Sisyphe qui est un homme, un « mortel », est fils d’un dieu. Celui du vent, Eole. Lui-même est le fils de Poséidon le dieu de la mer. Il se peut, toutefois, que le père de Sisyphe ne soit pas cet Eole-là mais le « père », le fondateur, d’une branche de la nation hellène.

Sisyphe a pour épouse la fille d’un autre dieu, Atlas. Celui-ci porte le ciel (et non la Terre comme on le dit parfois par erreur) sur ses épaules. C’est un châtiment de Zeus. (Mais il y a aussi un autre Atlas, roi de l’Atlantide, qui est si juste et si bon qu’il en fit le plus riche et le plus heureux de tous les royaumes de la Terre.)

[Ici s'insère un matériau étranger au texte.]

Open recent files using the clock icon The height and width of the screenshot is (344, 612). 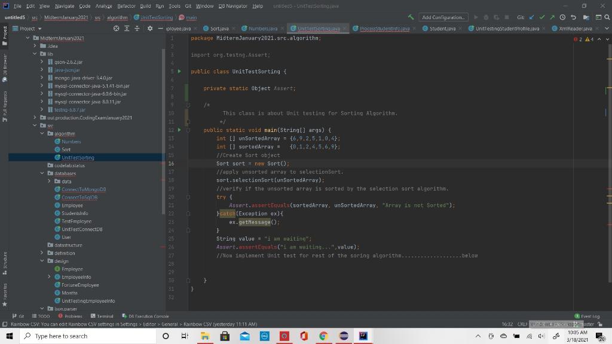562,17
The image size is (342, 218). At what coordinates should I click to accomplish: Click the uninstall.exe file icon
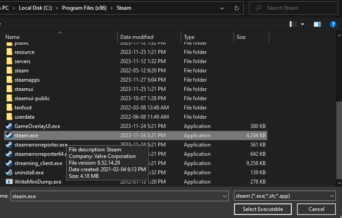click(9, 173)
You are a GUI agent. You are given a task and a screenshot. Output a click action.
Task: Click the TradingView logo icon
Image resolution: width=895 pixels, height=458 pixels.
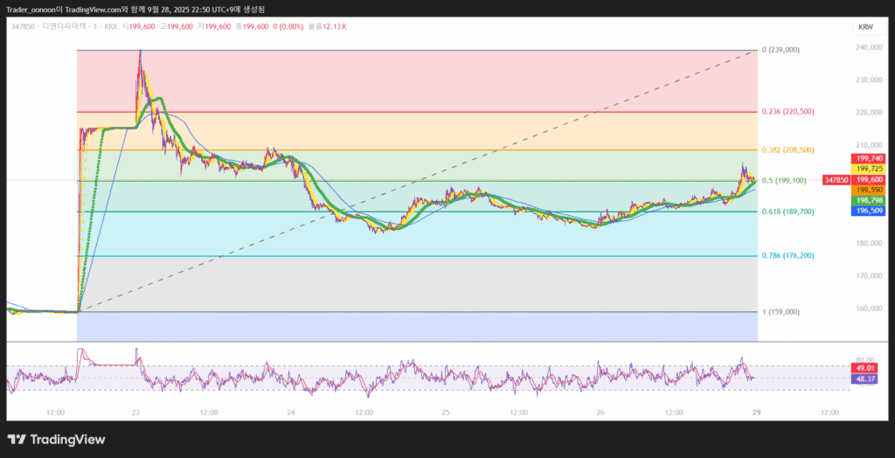(x=18, y=439)
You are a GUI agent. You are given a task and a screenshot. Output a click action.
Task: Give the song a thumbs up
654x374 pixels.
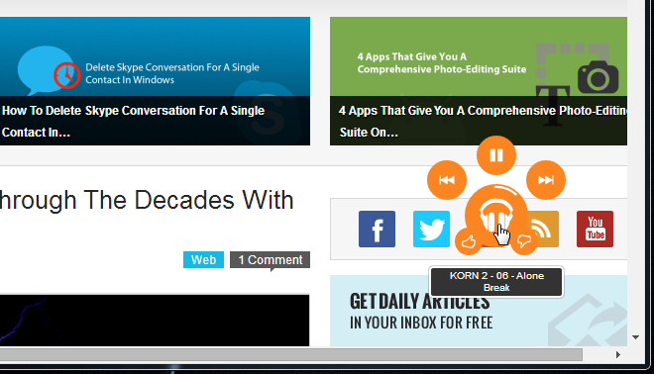click(469, 241)
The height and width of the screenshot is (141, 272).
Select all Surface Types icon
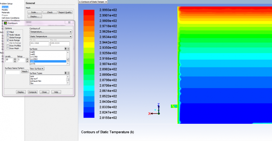pos(66,73)
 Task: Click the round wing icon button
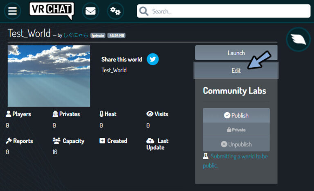click(298, 39)
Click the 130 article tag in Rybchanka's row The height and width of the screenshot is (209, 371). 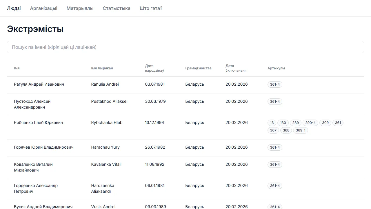(x=283, y=122)
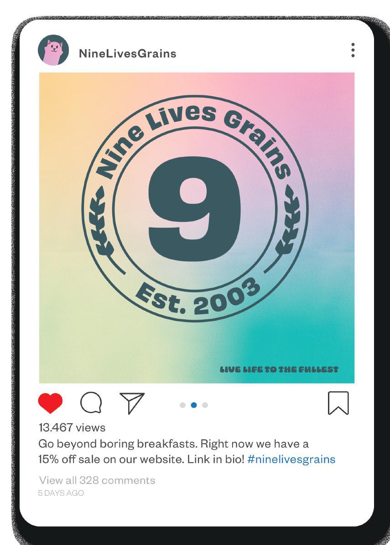390x545 pixels.
Task: Click the 5 DAYS AGO timestamp
Action: (61, 493)
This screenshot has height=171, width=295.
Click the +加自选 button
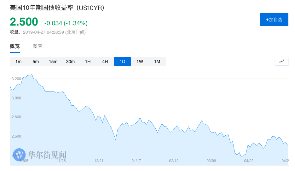click(x=274, y=20)
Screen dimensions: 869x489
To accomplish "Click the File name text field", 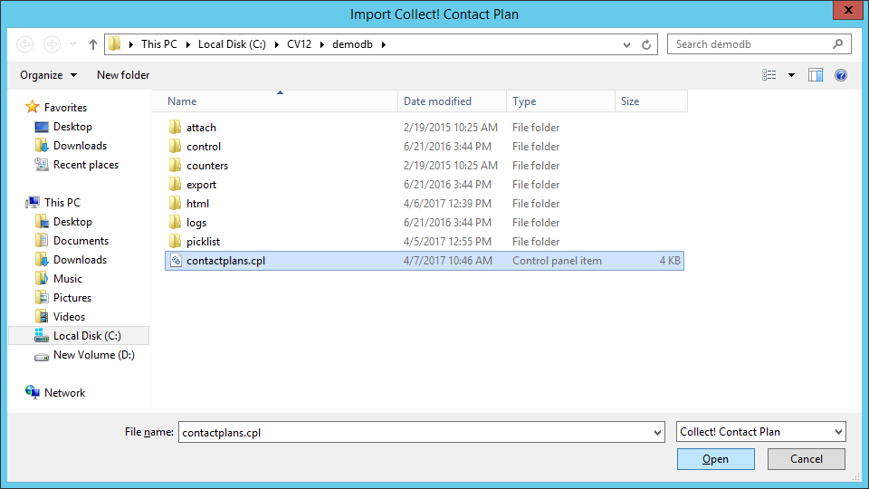I will tap(415, 433).
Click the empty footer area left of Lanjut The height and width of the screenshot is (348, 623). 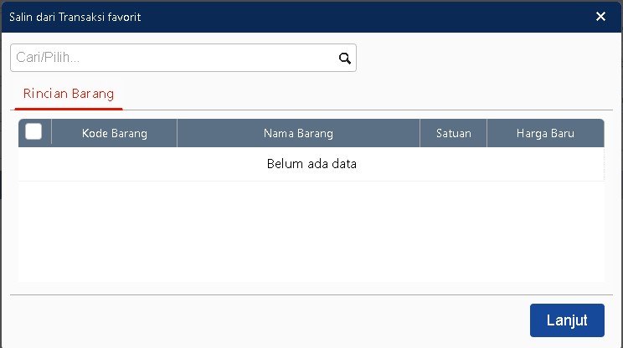(x=268, y=320)
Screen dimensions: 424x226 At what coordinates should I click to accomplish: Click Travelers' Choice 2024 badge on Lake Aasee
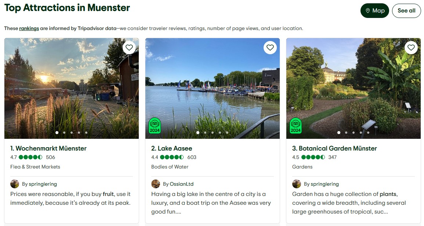coord(155,126)
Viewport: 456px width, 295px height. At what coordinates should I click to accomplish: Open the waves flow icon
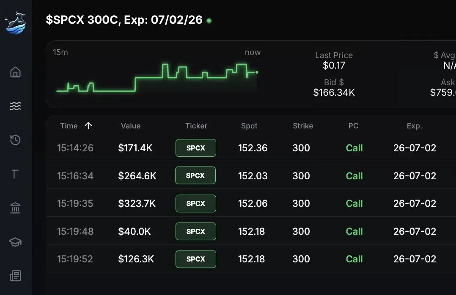[x=15, y=106]
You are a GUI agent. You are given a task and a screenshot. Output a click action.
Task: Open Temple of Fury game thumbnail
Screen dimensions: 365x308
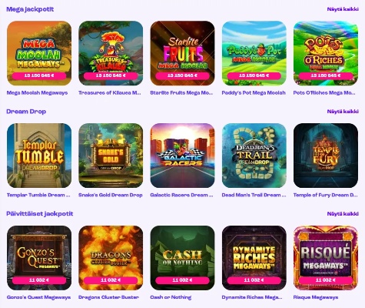click(326, 156)
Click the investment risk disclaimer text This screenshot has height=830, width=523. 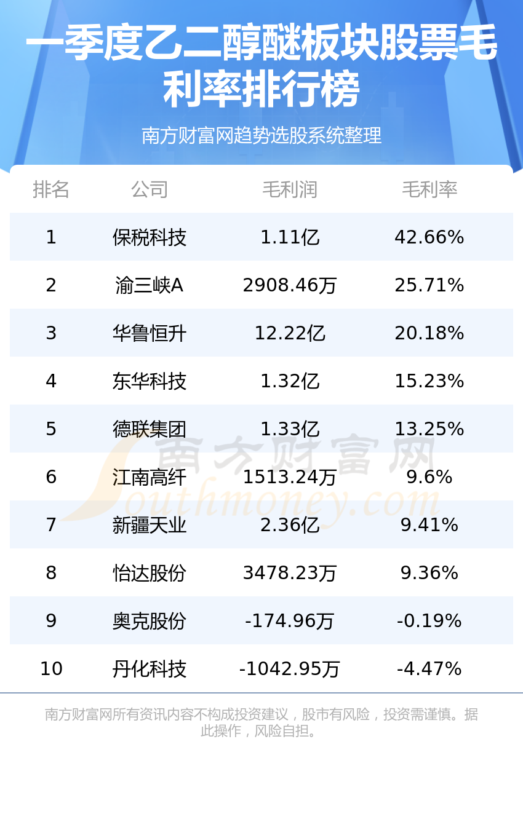262,722
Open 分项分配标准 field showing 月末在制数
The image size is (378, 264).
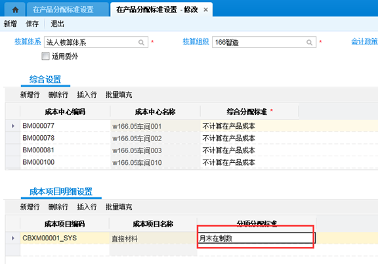[x=256, y=238]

L’épouse de Sisyphe s’appelle Méropé. C’est l’une des Pléiades. C’est une soeur d’Electre.

Quand les Pléiades apparaissent dans le ciel, au moi de mai, c’est le printemps qui arrive. Elles guident les navires des hommes. En novembre où elles disparaissent, il faut rentrer au port pour de longs mois.

Méropé est la seule parmi ses soeurs à épouser un mortel. C’est elle qui choisit d’être, dans le ciel, la moins brillante de toutes.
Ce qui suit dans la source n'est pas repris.